# Skipper's Adventures - Week 6 Top Gun



## FaeryBee (May 9, 2011)

*Skipper's Adventures - Week 6
Top Gun

​*


----------



## svetlak (Aug 28, 2013)

Skippy really looks like he knows what he is doing!


----------



## LynandIndigo (Jan 21, 2012)

Sargent Skippy coming to the Rescue he is protecting his Budgie Friends on TB you are a very brave boy.. Your adventures are sure getting exciting... What a wonderful experience you are on Skippy..

SKIPPY COMING TO THE RESCUE......


----------



## Trimath (Jan 10, 2013)

Skippy is now showing his versatility as he can fly with or without an airplane; now he is Captain Skippy, protecting the skies for all of us.Well done, Sir!


----------



## Jonah (Feb 3, 2013)

Oh wow....best one yet....Skippy looks more ferocious now than he did as a viking..."Maverick to gooseman....Let's get her in the air goose"......


----------



## AnimalKaperz (Jun 19, 2012)

No lamb roast I promise, you Top Gun you! My Terra has her eye on you, Lieutenant Skippy! 

I love this pic! Forget Tom Cruise ..... give us Skippy any day!


----------



## FaeryBee (May 9, 2011)

*Look out, Iceman!*


----------



## Budget baby (Jan 1, 2013)

OHh How I love a budgie in a uniform, those eyes are to die for and Blue is definitely so becoming and how confident does Skippy look he is one clever budgie that's for sure can't wait to see him as a cowboy ?:budge:


----------



## Jedikeet (Feb 3, 2014)

YESSS! Skippy is now supersonic, singing 'Highway to the Dangerzone' and saying "I feel the need...the need for SPEED!"...then he'll try to pick-up on Gisele with 'You've lost that loving feeling'.


----------



## LynandIndigo (Jan 21, 2012)

Hey Skippy another adventure is to be
Aqua man,Super boy ,Hercules ,Steel ,PLASTIC man ,Nova ,Captain America. Lightray firestorm. Orion. I wonder what next Adventure you are going on must be really exciting doing so many different things...


----------



## aluz (Jul 24, 2011)

Haha, Skippy is almost ready for lift-off and his new costume does suit him well!


----------



## Crazy_Bird_Lady (Jul 30, 2012)

*Cutest adventure ever! He makes quite a fine captain. *


----------



## FaeryBee (May 9, 2011)

*Thanks, everyone.

My Mom's been calling me "Skipper" about half the time now and I'm thinking that suits a guy of my adventurous nature better than "Skippy" so I may start using that name full time. *


----------



## Jonah (Feb 3, 2013)

FaeryBee said:


> *Thanks, everyone.
> 
> My Mom's been calling me "Skipper" about half the time now and I'm thinking that suits a guy of my adventurous nature better than "Skippy" so I may start using that name full time. *


Skippy....Skipper....Skip....it is a very versatile handle...


----------



## NanaLucy129 (Dec 5, 2011)

*We are having the "Blue Angels" Navy pilots for our air show the end of the month. Tell Skippy he looks like he could fly with them. *


----------



## Jedikeet (Feb 3, 2014)

FaeryBee said:


> *Thanks, everyone.
> 
> My Mom's been calling me "Skipper" about half the time now and I'm thinking that suits a guy of my adventurous nature better than "Skippy" so I may start using that name full time. *


Aye aye, Skipper...and win one for the Gipper!


----------



## TheJakeM (Nov 28, 2013)

*Skippy's Adventures - Week 6*

Skippy's ego is writing checks his body can't cash... 

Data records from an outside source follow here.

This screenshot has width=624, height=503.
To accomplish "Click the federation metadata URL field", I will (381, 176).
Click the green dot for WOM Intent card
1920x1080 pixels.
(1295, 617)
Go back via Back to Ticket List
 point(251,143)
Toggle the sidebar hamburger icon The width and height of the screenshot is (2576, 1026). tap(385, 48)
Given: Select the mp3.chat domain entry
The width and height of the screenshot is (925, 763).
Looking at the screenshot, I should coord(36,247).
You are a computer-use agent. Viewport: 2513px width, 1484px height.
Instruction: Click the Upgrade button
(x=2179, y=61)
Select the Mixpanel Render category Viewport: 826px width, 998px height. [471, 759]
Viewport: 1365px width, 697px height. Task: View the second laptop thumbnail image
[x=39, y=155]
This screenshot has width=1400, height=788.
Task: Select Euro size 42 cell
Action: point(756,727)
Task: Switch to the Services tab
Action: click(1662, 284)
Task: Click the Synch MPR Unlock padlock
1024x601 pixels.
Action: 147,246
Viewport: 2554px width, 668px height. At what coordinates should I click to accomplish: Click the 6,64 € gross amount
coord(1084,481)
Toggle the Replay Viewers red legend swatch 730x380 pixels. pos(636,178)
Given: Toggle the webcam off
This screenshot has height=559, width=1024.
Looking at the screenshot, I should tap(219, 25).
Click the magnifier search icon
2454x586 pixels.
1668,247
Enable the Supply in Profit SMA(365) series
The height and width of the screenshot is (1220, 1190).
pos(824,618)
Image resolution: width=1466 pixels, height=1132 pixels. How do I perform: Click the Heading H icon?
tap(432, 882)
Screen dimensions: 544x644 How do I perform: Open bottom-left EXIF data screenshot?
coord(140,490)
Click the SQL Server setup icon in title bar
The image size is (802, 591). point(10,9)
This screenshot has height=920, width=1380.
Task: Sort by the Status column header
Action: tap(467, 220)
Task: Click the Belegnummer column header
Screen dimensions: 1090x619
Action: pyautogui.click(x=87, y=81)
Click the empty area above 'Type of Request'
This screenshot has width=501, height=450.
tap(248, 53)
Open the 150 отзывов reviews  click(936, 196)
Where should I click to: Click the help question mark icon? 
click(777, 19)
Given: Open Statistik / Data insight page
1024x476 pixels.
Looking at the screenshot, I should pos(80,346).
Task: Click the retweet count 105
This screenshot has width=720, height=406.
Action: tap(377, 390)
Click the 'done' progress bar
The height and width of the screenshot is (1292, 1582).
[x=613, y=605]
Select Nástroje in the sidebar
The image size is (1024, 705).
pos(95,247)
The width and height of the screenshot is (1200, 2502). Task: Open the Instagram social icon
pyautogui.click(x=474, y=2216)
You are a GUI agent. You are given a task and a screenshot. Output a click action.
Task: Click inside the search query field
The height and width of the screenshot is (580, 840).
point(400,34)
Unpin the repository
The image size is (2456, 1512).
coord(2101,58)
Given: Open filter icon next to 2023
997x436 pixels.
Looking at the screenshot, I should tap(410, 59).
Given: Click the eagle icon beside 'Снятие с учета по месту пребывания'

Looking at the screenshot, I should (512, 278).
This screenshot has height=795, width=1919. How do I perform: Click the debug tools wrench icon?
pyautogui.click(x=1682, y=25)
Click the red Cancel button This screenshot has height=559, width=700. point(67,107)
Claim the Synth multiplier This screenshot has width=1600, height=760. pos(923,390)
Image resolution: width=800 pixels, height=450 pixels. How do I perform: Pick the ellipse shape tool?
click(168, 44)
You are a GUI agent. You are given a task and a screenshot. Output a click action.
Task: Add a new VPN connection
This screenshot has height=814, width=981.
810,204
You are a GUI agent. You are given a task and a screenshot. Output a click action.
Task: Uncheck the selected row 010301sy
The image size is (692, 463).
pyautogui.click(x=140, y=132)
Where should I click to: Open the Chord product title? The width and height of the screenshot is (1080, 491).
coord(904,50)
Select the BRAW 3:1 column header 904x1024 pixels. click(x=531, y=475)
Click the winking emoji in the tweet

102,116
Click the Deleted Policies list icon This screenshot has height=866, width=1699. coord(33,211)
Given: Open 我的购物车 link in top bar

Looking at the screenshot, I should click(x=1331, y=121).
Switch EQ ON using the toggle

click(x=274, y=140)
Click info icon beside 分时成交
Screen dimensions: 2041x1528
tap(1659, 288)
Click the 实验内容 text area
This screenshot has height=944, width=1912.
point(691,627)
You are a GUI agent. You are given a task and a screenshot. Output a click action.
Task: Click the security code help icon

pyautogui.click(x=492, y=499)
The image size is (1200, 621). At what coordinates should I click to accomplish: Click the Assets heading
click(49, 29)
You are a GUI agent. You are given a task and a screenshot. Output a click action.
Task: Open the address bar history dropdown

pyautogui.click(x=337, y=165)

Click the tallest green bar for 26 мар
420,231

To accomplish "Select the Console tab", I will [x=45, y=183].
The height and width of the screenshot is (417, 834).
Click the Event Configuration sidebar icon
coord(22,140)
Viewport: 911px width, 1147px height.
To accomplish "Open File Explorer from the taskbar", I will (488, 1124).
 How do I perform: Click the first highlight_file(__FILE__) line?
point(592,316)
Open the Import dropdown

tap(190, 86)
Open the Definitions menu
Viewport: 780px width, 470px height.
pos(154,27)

Sent from Petguide.com Free App


----------



## LynandIndigo (Jan 21, 2012)

FaeryBee said:


> *Thanks, everyone.
> 
> My Mom's been calling me "Skipper" about half the time now and I'm thinking that suits a guy of my adventurous nature better than "Skippy" so I may start using that name full time. *


Skipper is a fine name...Skippy is also a wonderful name to. We will have to get use to calling you Skipper......


----------



## BudgieSweet (Aug 25, 2013)

I can't seem to get over how cute he is!!!!!!

Just an idea for a future adventure would be Superman Skippy 
He would look so cute in a superhero outfit!


----------



## FaeryBee (May 9, 2011)

*


TheJakeM said:



Skippy's ego is writing checks his body can't cash... 

Click to expand...

 Hey, Ice -- reads like you don't get it. 
Skip



BudgieSweet said:



Just an idea for a future adventure would be Superman Skippy 
He would look so cute in a superhero outfit! 

Click to expand...

Thanks, Rose. 
Did you see his adventure last week as Captain America?*


----------